Material for this exercise:

• • • • • • •

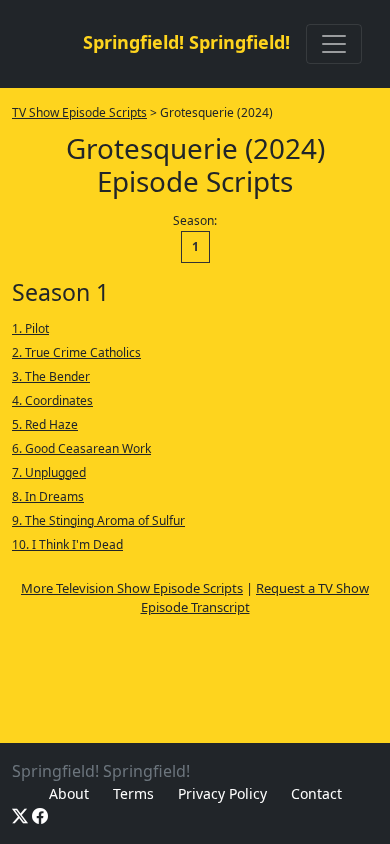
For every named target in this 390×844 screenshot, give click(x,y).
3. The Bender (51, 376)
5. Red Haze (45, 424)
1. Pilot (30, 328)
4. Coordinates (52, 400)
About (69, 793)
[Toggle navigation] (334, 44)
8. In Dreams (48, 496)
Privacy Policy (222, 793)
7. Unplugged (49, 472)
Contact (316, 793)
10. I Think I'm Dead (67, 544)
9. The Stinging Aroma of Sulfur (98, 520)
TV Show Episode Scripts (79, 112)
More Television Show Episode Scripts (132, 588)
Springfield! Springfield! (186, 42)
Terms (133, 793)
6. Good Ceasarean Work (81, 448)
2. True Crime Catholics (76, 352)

• • • • • • •

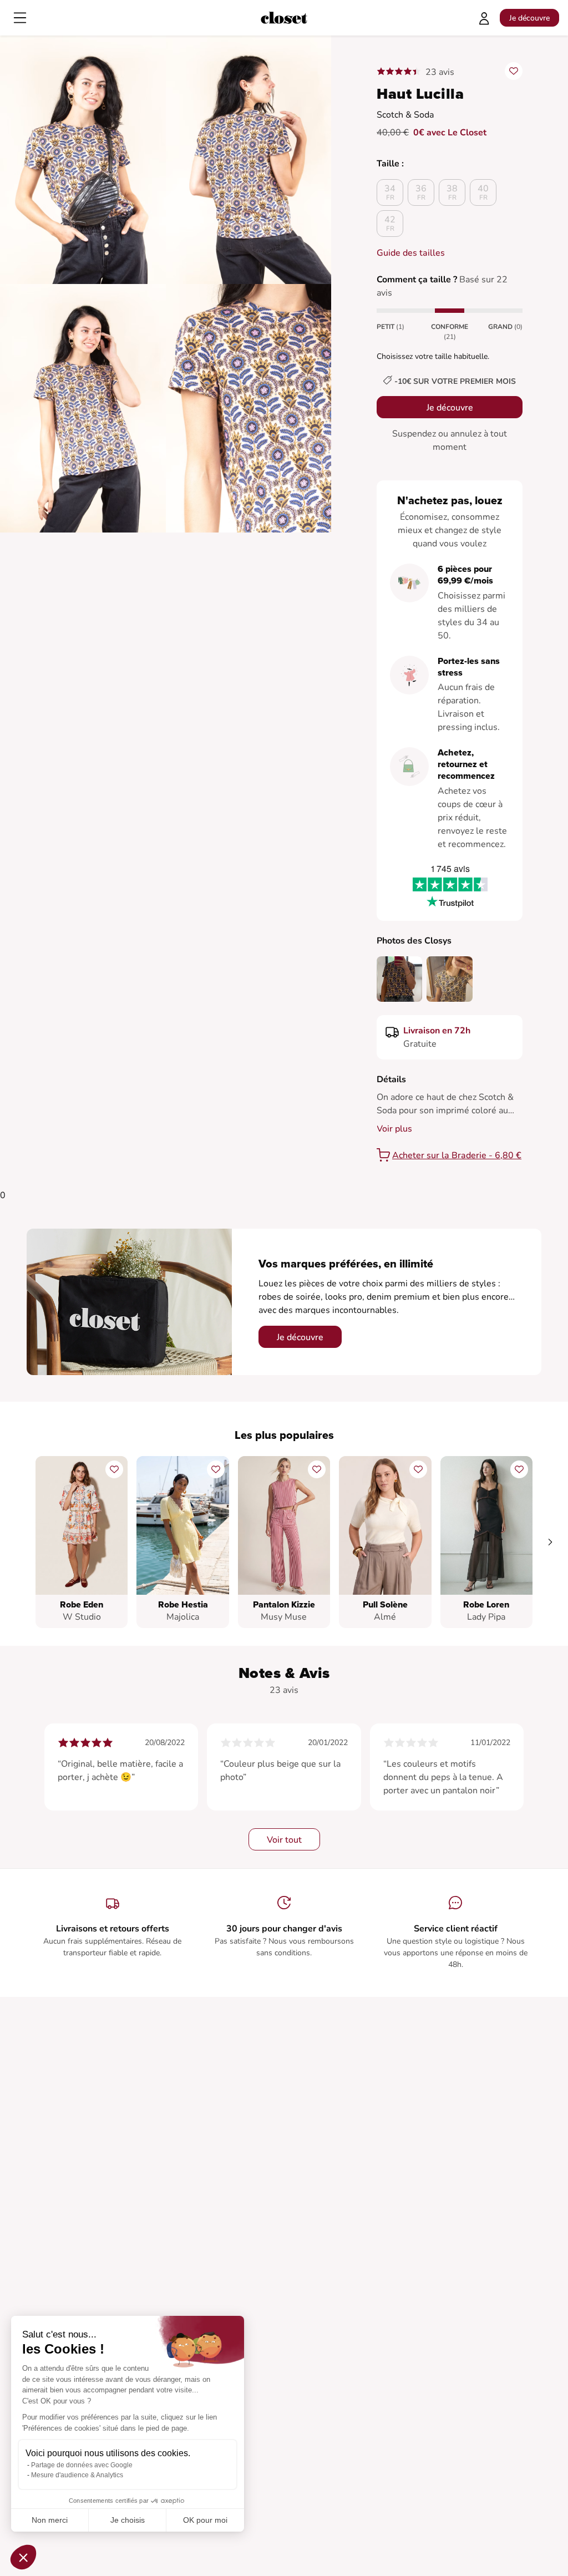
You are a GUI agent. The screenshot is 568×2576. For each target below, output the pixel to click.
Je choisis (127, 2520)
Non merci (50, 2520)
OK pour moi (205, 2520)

• • • • • • •

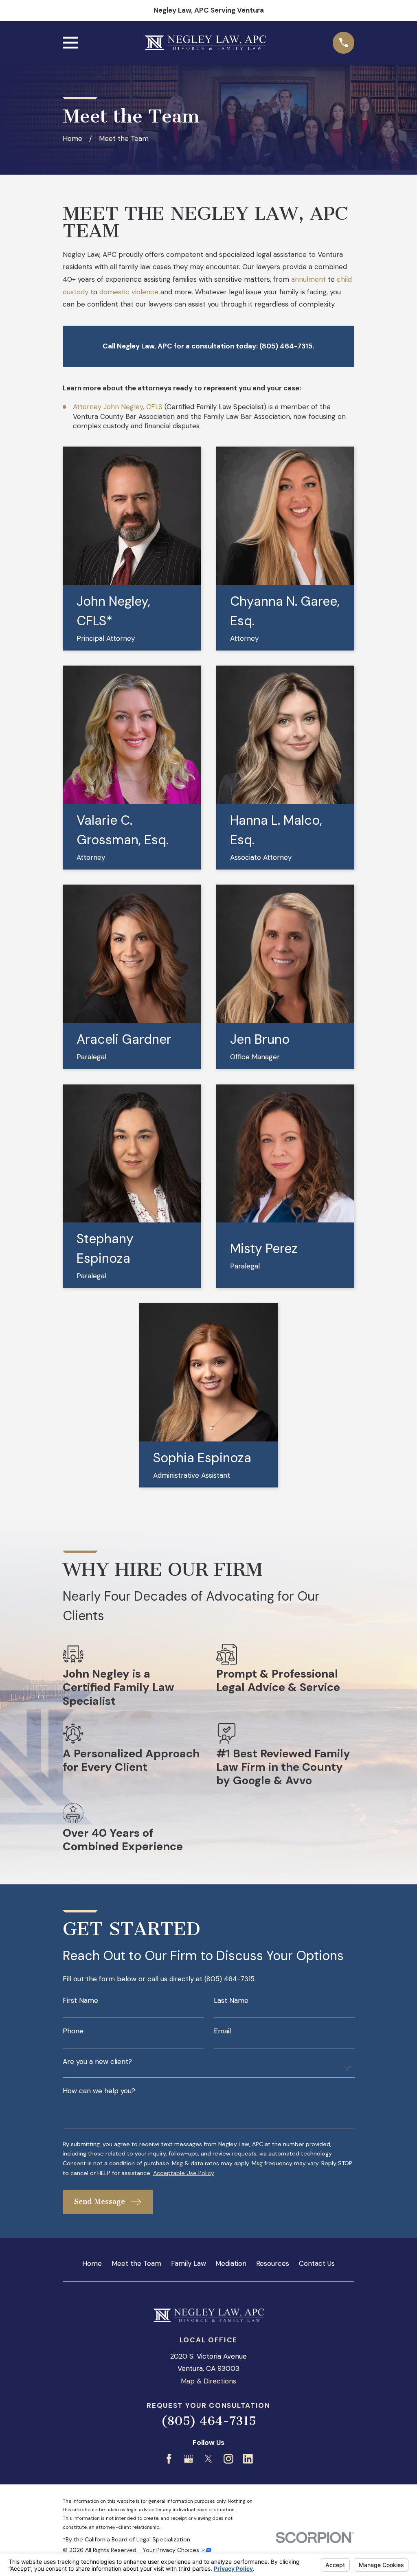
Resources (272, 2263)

• • • • • • •

Print exactly the lines of the listing above starting at the line containing "Terms (133, 793)" and ending at the line containing "2. True Crime Catholics (76, 352)", both included.

Terms (133, 793)
6. Good Ceasarean Work (81, 448)
2. True Crime Catholics (76, 352)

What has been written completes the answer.